Write the next part of the opinion piece on SPOT surveys, starting after its last sentence.

___ Extract ___

CampusOpinion

SPOTs are good in theory, but flawed in practice

While SPOTs provide useful feedback to professors, they need to be taken more seriously.

The U of A has been using Student Perspectives of Teaching (SPOT) surveys, previously known as Universal Student Ratings of Instruction (USRI), for several years in an attempt to help improve the quality of education.

However, many students choose not to complete the surveys, for a variety of reasons. I know I have skipped a few out of sheer laziness. It’s not like they do much, right? Well, not currently. In order for SPOTs to be genuinely useful to students, some changes need to be made.

The major issue with SPOTs is that they rarely hold instructors accountable, especially if they are tenured. This accountability is essential to ensure that students are receiving the quality education that they were promised. 

For instructors who are not tenured, SPOTs contribute to determining the future of their careers. Often the university will take student feedback surveys as a measure of the professor’s ability to handle a course. They are also helpful for instructors when applying for jobs — SPOTs and student feedback are often requested as evidence for teaching competency. Furthermore, the survey is also supposed to provide professors with constructive feedback that they can implement to improve their teaching.

There is no doubt SPOTs are important. However, I know of several professors and students that don’t care about SPOTs, and this makes sense too. I refused to fill out my first semester SPOTs because the university would send multiple email reminders, clogging up my inbox.

___ Excerpted data ___

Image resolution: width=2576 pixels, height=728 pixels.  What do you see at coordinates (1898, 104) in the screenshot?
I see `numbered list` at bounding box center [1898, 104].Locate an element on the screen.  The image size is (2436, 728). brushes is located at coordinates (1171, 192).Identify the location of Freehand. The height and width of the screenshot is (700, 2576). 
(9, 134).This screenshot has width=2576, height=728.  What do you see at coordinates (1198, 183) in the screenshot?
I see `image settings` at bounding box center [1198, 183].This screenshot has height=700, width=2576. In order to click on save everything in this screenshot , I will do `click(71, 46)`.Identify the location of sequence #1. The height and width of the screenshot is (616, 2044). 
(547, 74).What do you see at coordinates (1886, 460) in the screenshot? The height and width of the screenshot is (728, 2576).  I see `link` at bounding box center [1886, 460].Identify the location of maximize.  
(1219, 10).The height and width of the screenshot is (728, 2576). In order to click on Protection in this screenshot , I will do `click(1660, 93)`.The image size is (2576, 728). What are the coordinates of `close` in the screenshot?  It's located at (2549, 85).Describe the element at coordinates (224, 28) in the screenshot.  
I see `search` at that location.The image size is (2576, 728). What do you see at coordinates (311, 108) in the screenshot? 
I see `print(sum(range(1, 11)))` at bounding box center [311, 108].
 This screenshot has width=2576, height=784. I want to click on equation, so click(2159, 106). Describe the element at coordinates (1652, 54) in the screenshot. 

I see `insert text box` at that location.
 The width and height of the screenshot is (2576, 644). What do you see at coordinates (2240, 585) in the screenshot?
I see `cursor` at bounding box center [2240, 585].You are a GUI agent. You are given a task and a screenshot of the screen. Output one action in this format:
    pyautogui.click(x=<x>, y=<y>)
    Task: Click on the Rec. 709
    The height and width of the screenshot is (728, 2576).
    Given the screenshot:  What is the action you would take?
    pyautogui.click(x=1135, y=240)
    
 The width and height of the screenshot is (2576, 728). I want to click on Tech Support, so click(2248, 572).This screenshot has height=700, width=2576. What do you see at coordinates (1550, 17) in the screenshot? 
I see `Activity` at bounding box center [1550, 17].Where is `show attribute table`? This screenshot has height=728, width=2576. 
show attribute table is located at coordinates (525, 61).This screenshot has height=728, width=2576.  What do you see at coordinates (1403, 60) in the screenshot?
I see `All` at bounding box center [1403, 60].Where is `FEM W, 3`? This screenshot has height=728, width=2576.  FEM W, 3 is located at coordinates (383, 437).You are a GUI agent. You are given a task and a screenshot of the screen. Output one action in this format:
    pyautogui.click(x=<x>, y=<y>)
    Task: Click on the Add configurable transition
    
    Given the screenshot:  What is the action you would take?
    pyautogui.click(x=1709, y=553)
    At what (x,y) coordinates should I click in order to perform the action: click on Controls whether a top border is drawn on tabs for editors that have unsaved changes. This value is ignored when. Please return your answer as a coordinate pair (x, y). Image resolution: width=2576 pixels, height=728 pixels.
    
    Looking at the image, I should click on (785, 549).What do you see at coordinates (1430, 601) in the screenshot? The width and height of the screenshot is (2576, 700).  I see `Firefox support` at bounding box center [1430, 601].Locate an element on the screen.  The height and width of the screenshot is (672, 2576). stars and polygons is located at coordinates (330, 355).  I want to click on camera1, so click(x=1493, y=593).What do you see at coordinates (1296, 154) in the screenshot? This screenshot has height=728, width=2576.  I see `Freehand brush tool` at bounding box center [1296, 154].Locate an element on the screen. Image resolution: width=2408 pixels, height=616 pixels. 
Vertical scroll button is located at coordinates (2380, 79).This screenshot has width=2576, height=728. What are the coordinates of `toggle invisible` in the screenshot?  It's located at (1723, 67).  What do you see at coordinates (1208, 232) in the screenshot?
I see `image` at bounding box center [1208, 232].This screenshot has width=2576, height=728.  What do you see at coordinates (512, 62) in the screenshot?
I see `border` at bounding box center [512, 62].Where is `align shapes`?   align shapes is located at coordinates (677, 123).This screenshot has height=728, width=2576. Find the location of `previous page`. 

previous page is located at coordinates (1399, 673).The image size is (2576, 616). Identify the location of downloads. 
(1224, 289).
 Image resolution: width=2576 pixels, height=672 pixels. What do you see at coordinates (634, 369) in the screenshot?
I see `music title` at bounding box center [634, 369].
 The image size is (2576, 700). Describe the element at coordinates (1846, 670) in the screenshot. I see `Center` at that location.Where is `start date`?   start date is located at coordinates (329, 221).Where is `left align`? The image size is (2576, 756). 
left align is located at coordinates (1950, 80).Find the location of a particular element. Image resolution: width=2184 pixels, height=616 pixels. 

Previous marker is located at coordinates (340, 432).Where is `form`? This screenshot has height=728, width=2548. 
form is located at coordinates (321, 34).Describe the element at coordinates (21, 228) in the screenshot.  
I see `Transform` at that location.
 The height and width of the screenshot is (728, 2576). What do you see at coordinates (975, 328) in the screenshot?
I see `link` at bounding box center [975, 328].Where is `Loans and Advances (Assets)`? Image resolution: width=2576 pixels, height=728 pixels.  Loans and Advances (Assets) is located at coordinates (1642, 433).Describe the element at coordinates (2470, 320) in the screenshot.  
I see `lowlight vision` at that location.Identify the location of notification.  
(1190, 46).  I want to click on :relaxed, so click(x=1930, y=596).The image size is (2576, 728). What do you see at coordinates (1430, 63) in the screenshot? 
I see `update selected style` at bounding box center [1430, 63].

___

Reply to the task
So if they aren’t even taken seriously by all faculty members and students, why are they important? For one, not all instructors ignore SPOTs. Good ones do take constructive feedback into account. And while you may not take a particular course again, you could be taught by the same professor. 

Also, since the SPOTs reports are made public to students, it is helpful to be able to refer back to previous years’ surveys to decide whether you want to take a certain professor’s class.

The purpose of the student feedback needs re-evaluation: is it to truly improve the quality of teaching? Or, is it to provide data for evaluating teaching for the Faculty Evaluation Committee? At the end of the day, the principal motive for faculty evaluations should be to improve education. Feedback from students is a key part in this.

There is also the matter of using our collective voice for change — students pay thousands of dollars in tuition. We deserve a say in our education.

It should be standard practice for professors to give students time to fill out SPOTs in the last few minutes of class. And feedback for teaching doesn’t have to stop there.

I had a professor who would make us fill out SPOTs in the middle of the first semester and implement the changes in the second half. It was refreshing to be taught by someone who truly cared about whether students were actually learning.

On the other hand, the feedback students provide isn’t always helpful. If there’s no clear or specific examples of what didn’t work and why, it’s hard to focus on effective changes.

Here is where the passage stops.